SERVING THE QUANTITATIVE FINANCE COMMUNITY

 
User avatar
Cuchulainn
Topic Author
Posts: 60256
Joined: July 16th, 2004, 7:38 am
Location: Amsterdam
Contact:

Re: Universal Approximation theorem

November 6th, 2019, 7:59 pm

A loss surface of a neural network can approximate anything. Including cows.
This paper seems quite interesting but I spent unsuccessfully two hours trying to understand it. But nice cows indeed !
Is the experience kathartic?
 
User avatar
JohnLeM
Posts: 362
Joined: September 16th, 2008, 7:15 pm

Re: Universal Approximation theorem

November 7th, 2019, 7:09 am

A loss surface of a neural network can approximate anything. Including cows.
This paper seems quite interesting but I spent unsuccessfully two hours trying to understand it. But nice cows indeed !
Is the experience kathartic?
I am not sure if it is cathartic or not. I will try again to see if I can get out of my body.
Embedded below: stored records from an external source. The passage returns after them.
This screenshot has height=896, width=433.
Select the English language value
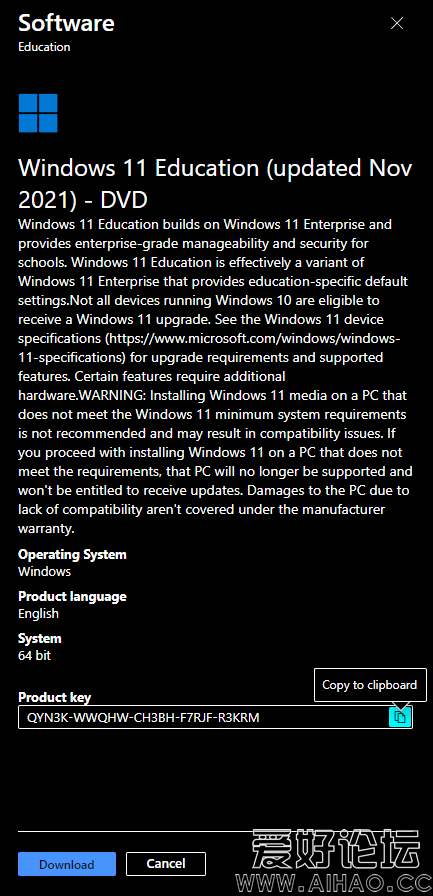click(x=38, y=614)
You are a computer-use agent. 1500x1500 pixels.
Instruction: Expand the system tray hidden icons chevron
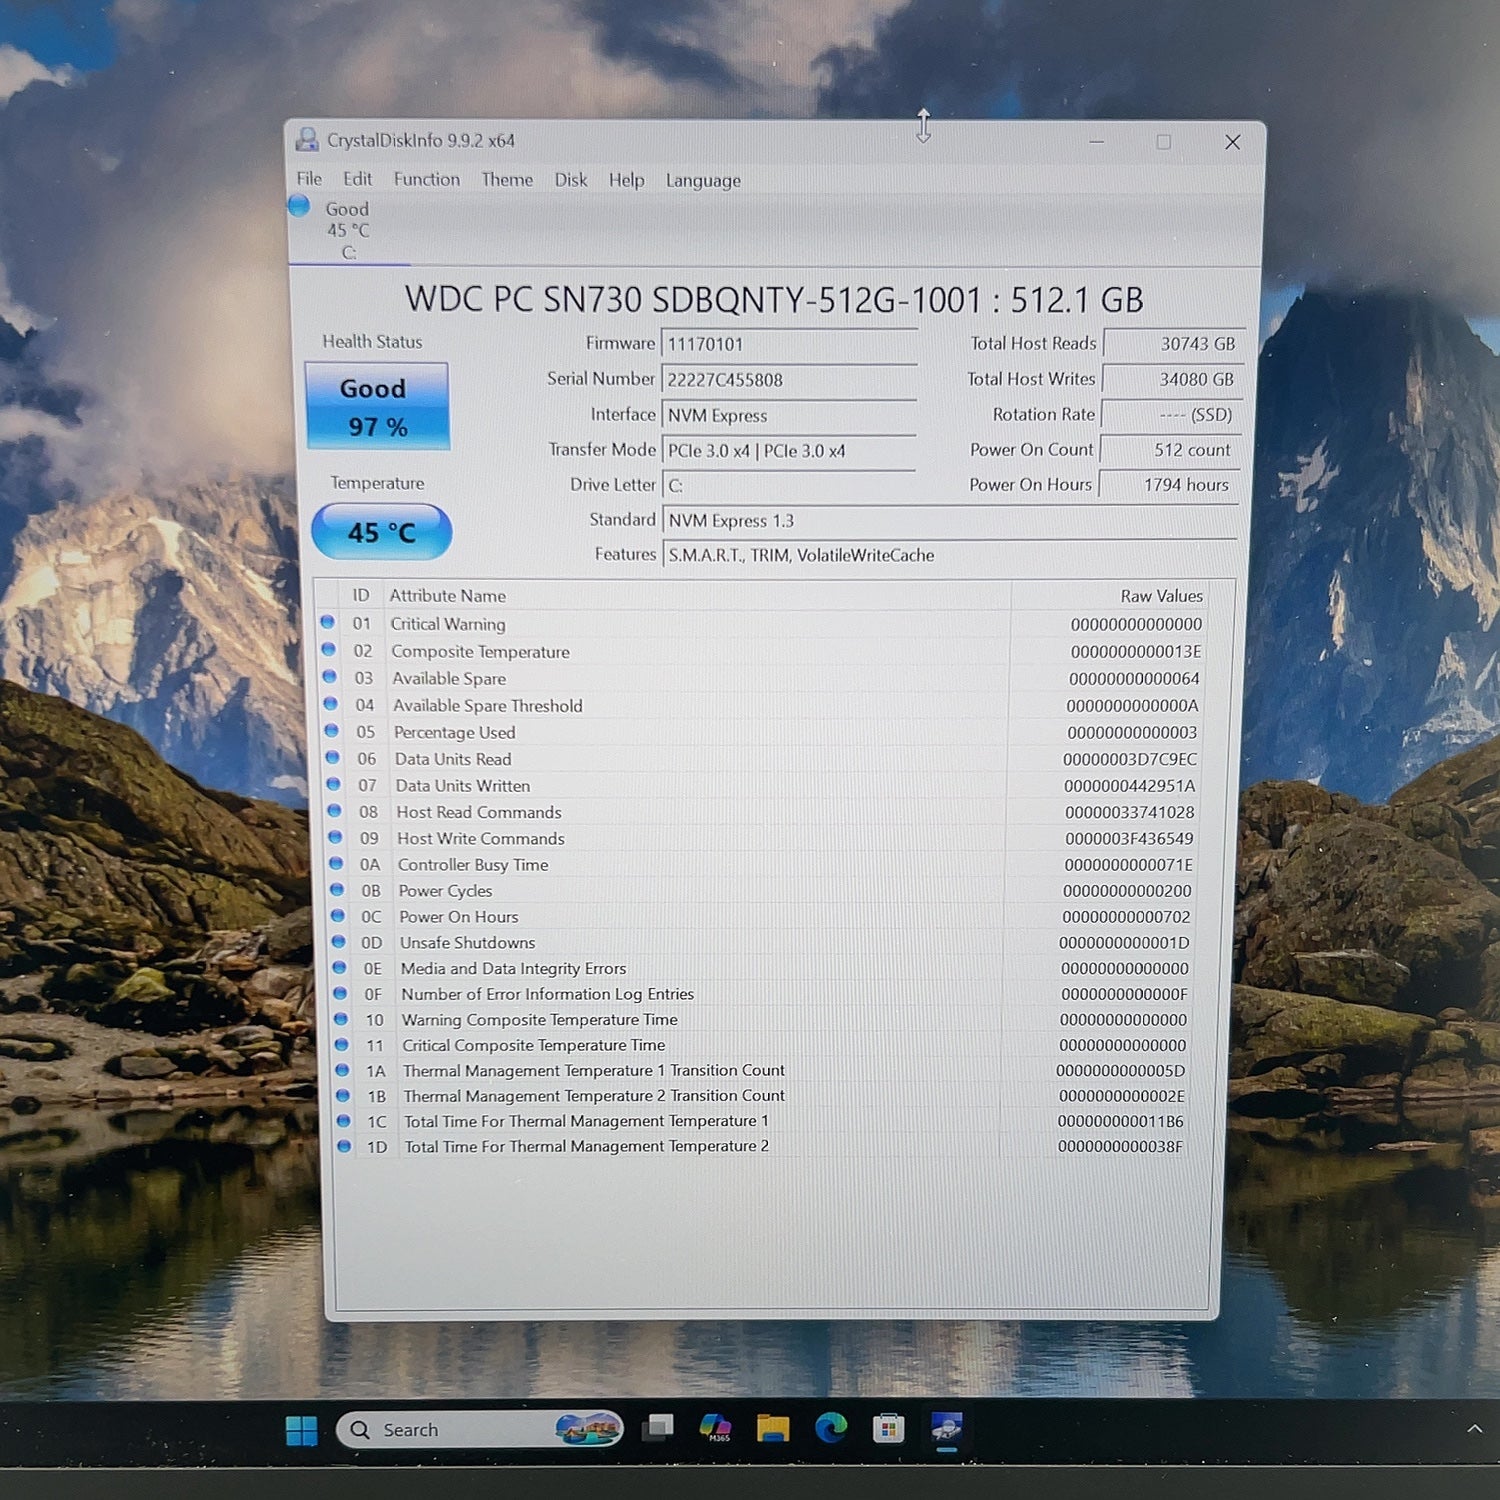(1474, 1430)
I'll let you know.
But I agree with you, a lot of authors around there should reconsider the link to their readers.
 
User avatar
Cuchulainn
Topic Author
Posts: 60256
Joined: July 16th, 2004, 7:38 am
Location: Amsterdam
Contact:

Re: Universal Approximation theorem

November 7th, 2019, 8:42 am

But I agree with you, a lot of authors around there should reconsider the link to their readers.

If both yourself and I have difficulty, what about freshly-minted data scientists. ArxIv is a litany of unreadable/unrefereed papers.

Documentation and  writing skills have never had the interest of CS. Most articles take no account of the fact that 95% of people don't do AI/ML.
 
User avatar
JohnLeM
Posts: 362
Joined: September 16th, 2008, 7:15 pm

Re: Universal Approximation theorem

November 7th, 2019, 9:38 am

I tried again one hour this morning. But it is really unclear. However one of the included reference seems more detailed and clear, I'll try to fall back to it to understand their work.
 
User avatar
Cuchulainn
Topic Author
Posts: 60256
Joined: July 16th, 2004, 7:38 am
Location: Amsterdam
Contact:

Re: Universal Approximation theorem

November 8th, 2019, 11:31 am

In a sense all of the  ML articles to date have have missed the mark because they are based on statistics and linear algebra (don't have metrics, norms and basically lacking in hard functional analysis). Sapir-Whorf in action (the language you use shapes how you think). The current methods might be barking up the wrong tree and may not even be wrong.
An alternative is to embed probability distributions in a reproducing kernel Hilbet space (RKHS) an then the analysis takes place in the context of inner product spaces by defining feature maps and a kernel mean.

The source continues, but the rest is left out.